(Data shown begins)

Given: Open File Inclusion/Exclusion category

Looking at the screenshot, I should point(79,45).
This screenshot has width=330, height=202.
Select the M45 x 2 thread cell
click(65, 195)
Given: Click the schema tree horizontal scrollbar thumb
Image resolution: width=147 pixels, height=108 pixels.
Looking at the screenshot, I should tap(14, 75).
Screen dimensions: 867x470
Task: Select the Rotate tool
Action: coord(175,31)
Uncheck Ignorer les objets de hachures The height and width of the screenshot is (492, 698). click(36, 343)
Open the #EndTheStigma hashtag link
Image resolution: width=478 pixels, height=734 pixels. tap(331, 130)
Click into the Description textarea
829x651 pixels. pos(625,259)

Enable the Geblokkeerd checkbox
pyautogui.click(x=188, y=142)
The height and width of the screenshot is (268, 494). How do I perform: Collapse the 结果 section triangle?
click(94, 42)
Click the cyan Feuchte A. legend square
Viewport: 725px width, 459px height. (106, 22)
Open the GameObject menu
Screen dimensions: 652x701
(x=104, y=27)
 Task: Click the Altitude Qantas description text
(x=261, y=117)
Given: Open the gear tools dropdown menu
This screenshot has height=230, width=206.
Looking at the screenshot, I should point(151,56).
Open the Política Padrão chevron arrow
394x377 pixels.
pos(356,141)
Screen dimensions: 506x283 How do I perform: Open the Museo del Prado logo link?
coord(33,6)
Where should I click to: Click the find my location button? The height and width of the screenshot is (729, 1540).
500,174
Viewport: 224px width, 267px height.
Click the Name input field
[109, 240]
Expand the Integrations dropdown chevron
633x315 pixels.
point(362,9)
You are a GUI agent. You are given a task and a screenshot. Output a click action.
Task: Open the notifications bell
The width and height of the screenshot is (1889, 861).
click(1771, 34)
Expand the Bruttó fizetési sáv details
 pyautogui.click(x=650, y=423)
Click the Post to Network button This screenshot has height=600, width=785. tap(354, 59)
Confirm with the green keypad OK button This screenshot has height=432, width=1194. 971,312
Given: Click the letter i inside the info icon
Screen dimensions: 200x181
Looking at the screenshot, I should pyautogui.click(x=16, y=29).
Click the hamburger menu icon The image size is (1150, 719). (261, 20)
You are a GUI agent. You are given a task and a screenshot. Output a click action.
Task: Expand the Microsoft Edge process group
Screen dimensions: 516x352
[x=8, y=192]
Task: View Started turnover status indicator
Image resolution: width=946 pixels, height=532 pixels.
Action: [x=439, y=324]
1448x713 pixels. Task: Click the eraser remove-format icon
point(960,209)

(Data shown ends)

Exercise description ::
A word-for-word copy of the data is the expected answer.

Reply ::
Given: Open File Inclusion/Exclusion category

Looking at the screenshot, I should point(79,45).
This screenshot has width=330, height=202.
Select the M45 x 2 thread cell
click(65, 195)
Given: Click the schema tree horizontal scrollbar thumb
Image resolution: width=147 pixels, height=108 pixels.
Looking at the screenshot, I should tap(14, 75).
Screen dimensions: 867x470
Task: Select the Rotate tool
Action: coord(175,31)
Uncheck Ignorer les objets de hachures The height and width of the screenshot is (492, 698). click(36, 343)
Open the #EndTheStigma hashtag link
Image resolution: width=478 pixels, height=734 pixels. tap(331, 130)
Click into the Description textarea
829x651 pixels. pos(625,259)

Enable the Geblokkeerd checkbox
pyautogui.click(x=188, y=142)
The height and width of the screenshot is (268, 494). How do I perform: Collapse the 结果 section triangle?
click(94, 42)
Click the cyan Feuchte A. legend square
Viewport: 725px width, 459px height. (106, 22)
Open the GameObject menu
Screen dimensions: 652x701
(x=104, y=27)
 Task: Click the Altitude Qantas description text
(x=261, y=117)
Given: Open the gear tools dropdown menu
This screenshot has height=230, width=206.
Looking at the screenshot, I should point(151,56).
Open the Política Padrão chevron arrow
394x377 pixels.
pos(356,141)
Screen dimensions: 506x283 How do I perform: Open the Museo del Prado logo link?
coord(33,6)
Where should I click to: Click the find my location button? The height and width of the screenshot is (729, 1540).
500,174
Viewport: 224px width, 267px height.
Click the Name input field
[109, 240]
Expand the Integrations dropdown chevron
633x315 pixels.
point(362,9)
You are a GUI agent. You are given a task and a screenshot. Output a click action.
Task: Open the notifications bell
The width and height of the screenshot is (1889, 861).
click(1771, 34)
Expand the Bruttó fizetési sáv details
 pyautogui.click(x=650, y=423)
Click the Post to Network button This screenshot has height=600, width=785. tap(354, 59)
Confirm with the green keypad OK button This screenshot has height=432, width=1194. 971,312
Given: Click the letter i inside the info icon
Screen dimensions: 200x181
Looking at the screenshot, I should pyautogui.click(x=16, y=29).
Click the hamburger menu icon The image size is (1150, 719). (261, 20)
You are a GUI agent. You are given a task and a screenshot. Output a click action.
Task: Expand the Microsoft Edge process group
Screen dimensions: 516x352
[x=8, y=192]
Task: View Started turnover status indicator
Image resolution: width=946 pixels, height=532 pixels.
Action: [x=439, y=324]
1448x713 pixels. Task: Click the eraser remove-format icon
point(960,209)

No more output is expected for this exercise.